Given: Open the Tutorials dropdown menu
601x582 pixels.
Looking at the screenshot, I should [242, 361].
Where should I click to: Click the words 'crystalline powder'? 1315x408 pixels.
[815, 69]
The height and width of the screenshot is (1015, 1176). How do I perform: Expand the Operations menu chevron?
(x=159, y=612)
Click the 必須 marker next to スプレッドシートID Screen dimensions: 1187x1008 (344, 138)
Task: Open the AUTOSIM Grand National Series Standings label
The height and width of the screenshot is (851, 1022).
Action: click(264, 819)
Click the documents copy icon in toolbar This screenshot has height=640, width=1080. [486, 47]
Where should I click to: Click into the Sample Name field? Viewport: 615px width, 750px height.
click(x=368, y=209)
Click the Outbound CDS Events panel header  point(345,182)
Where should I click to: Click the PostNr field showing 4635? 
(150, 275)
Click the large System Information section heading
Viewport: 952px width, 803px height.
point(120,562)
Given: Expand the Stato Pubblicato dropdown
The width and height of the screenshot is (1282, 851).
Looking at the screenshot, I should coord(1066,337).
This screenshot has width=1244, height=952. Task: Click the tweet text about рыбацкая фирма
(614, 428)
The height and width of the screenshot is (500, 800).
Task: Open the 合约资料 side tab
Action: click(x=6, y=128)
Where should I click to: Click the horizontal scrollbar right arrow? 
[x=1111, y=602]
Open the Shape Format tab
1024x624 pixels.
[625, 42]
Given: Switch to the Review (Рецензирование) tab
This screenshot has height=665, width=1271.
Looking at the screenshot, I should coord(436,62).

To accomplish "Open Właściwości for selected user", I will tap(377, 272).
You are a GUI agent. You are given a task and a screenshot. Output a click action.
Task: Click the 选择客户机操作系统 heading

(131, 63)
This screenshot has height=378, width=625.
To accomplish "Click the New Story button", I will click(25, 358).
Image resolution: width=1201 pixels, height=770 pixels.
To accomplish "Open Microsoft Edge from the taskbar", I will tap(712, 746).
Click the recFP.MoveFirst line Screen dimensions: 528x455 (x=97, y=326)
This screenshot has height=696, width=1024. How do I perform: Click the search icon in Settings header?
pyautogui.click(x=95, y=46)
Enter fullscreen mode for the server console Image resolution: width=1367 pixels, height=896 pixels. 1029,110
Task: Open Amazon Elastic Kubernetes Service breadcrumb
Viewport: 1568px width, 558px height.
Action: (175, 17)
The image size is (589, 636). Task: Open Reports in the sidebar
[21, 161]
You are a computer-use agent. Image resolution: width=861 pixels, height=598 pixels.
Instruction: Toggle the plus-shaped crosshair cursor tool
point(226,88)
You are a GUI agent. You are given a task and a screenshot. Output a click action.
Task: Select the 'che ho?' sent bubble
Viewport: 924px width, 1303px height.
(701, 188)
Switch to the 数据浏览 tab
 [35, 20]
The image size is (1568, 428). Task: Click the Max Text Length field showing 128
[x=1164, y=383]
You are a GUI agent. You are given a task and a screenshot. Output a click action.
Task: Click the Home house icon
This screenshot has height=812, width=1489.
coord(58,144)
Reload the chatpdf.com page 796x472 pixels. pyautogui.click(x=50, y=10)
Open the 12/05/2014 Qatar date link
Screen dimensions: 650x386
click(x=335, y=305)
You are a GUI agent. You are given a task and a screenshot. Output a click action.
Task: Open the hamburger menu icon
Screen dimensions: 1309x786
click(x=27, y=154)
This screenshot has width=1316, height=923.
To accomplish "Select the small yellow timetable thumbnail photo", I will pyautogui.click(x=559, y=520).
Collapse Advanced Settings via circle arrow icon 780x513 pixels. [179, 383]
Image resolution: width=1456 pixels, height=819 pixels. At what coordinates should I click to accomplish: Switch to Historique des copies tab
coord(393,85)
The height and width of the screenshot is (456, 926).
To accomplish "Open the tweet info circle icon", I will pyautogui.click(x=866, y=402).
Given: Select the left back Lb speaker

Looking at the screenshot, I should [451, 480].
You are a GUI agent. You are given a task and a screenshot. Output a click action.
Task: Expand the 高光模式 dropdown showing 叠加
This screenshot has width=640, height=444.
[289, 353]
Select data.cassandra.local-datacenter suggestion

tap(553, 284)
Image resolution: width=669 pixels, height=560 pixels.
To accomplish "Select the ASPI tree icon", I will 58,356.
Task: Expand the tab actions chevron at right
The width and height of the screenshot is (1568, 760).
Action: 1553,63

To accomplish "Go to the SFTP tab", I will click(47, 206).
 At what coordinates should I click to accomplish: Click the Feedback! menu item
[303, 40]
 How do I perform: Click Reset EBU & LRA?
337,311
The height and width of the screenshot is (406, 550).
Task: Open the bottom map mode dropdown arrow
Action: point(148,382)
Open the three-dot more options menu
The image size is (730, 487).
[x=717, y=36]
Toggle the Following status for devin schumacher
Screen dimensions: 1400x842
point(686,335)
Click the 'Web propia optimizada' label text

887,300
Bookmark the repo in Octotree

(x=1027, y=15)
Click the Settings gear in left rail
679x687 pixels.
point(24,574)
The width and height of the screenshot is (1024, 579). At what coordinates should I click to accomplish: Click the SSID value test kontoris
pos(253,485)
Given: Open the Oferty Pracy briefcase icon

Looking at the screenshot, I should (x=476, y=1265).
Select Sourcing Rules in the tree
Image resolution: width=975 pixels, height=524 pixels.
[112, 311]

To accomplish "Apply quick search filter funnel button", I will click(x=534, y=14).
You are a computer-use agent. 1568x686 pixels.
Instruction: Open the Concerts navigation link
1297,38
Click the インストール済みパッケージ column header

-=-=-=-=-

Your goal = Copy each line in the entries above where "will" turns up.

Answer space =
To accomplish "Open Właściwości for selected user", I will tap(377, 272).
To accomplish "Click the New Story button", I will click(25, 358).
To accomplish "Open Microsoft Edge from the taskbar", I will tap(712, 746).
To accomplish "Select the small yellow timetable thumbnail photo", I will pyautogui.click(x=559, y=520).
To accomplish "Open the tweet info circle icon", I will pyautogui.click(x=866, y=402).
To accomplish "Select the ASPI tree icon", I will 58,356.
To accomplish "Go to the SFTP tab", I will click(47, 206).
To accomplish "Apply quick search filter funnel button", I will click(x=534, y=14).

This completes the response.